The Nazis - A Warning from History
Laurence Rees
London: BBC, 1997 (this edition, 2002); pp. 205
Review © 2003 Branislav L. Slantchev
This is the companion book to the acclaimed BBC series (shown in the US on the History Channel, I believe). It is based almost entirely on interviews with survivors, including many "ordinary" Germans (and Nazi collaborators of other nationalities) who can finally come clean about their behavior, now that Europe is whole again and they are almost ready to die. These people participated willingly in what any civilized human being would regard as barbarous behavior and, even worse, feel no contrition whatsoever even now, 50 years later. However, the most profoundly disturbing conclusion of the book is that there was no plan to the Nazi rule: it was chaotic, mostly reacting to events, deprived of vision, and left in the hands of petty bureaucrats. Most horrifyingly, the worst excesses of the regime were improvisations by local zealots seeking Hitler's approval. Far from governing, Hitler only approved, although even this was sufficient. The policy drift, the absence of policy, can be far more dangerous than a determined implementation of a plan.Everyone knows (and should always remember) the murderous brutality of the Nazi regime. What many do not know, however, is that this was not a regime inflicted on innocent Germans against their will. I am not talking here about the fact that they elected Hitler, which they did, but that they collaborated, aided, and abetted the bizarre monstrosity to which the racial ideology compelled the Nazi party:
"The idea that the Gestapo itself was constantly spying on the population is demonstrably a myth. So how was it
possible that so few people exercised such control? The simple answer is because the Gestapo received
enormous help from ordinary Germans" (p. 53).

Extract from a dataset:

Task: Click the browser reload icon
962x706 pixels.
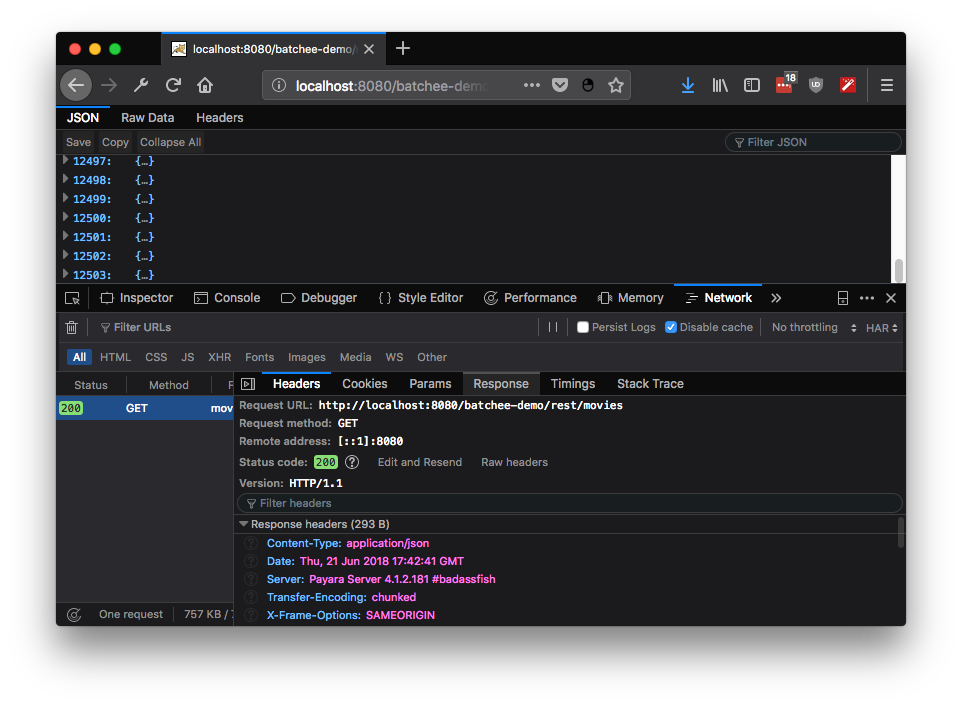Action: tap(173, 86)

This book is nowhere near as angry or controversial as Goldhagen's Hitler's Willing Executioners, which claims that the Germans knew what they were doing to the Jews and thought it was the right thing to do. The thesis here is at once much simpler and more sinister: the utterly dysfunctional Nazi party was deprived of leadership, and the lower bureaucratic levels implemented policies that the petty bureaucrats believed to be in the spirit of Hitler's vision. The worst acts were perpetrated by a faceless and nameless machine that was geared toward seeking approval from the main visionary. The competition for this approval among zealous functionaries produced the most bizarre and reprehensible "solutions". There was no consistency in the Nazi plan, in fact, there was no plan whatsoever, the party mostly reacting to changing circumstance and adjusting itself by improvising as it went along.

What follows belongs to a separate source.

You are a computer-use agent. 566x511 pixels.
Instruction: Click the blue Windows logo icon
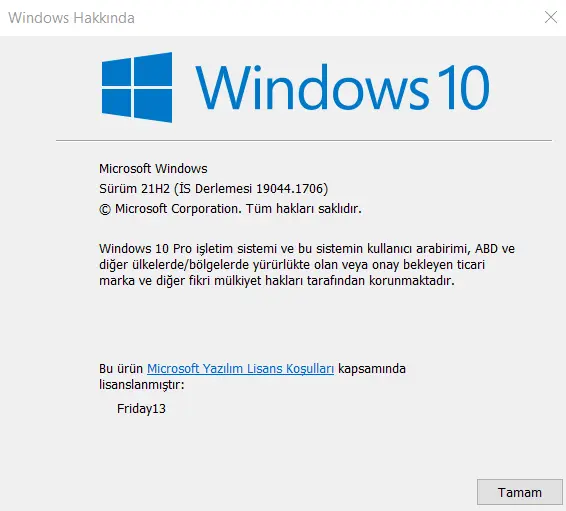137,87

This "working towards the Führer" resulted in much initiative from below instead of orders from above. The only thing coming from above was approval, and the predictable result was chaos. But what was that vision that everyone was working towards? It was an odd mutation of Social Darwinism or, as Hitler put it, "a life and death struggle... On the opposite side they are weaker men... Close your hearts to pity. Act brutally" (p. 96). And many sure did.
A similar reactive "policy" and abdication of responsibility shows up in the run up to the war. The story Rees tells is very similar to Taylor's The Origins of the Second World War, in that it emphasizes opportunism, adventurism, and simple luck more than it does a pre-determined plan of conquest.

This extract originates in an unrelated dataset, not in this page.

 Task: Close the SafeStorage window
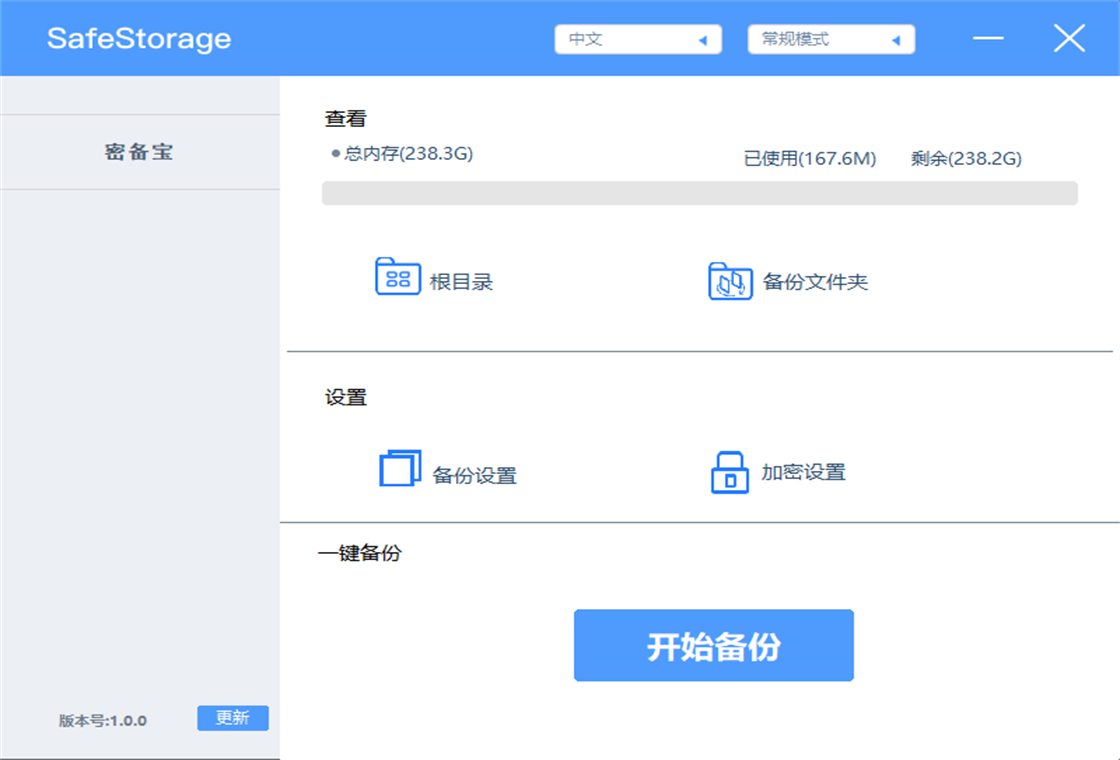click(x=1069, y=39)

The atrocities of the occupation in the East are well-known, and perhaps better documented in Martin Gilbert's massive The Holocaust: A History of the Jews of Europe During the Second World War. Still, Rees offers some frightening insights, especially when it comes to the enthusiasm with which the conquered (or liberated, depending on perspective) non-Jewish populations of Poland, Ukraine and the Baltic states turned against their neighbors. The interview with the Lithuanian butcher Petras Zelionka is chilling for he displays a total lack of remorse. That the Nazi invaders could have been so stupid as to fail to tap this reservoir of goodwill in the local populations suffering under the no less brutal Stalinist rule, is one of those ironies of history, although it is readily explained by the policy drift.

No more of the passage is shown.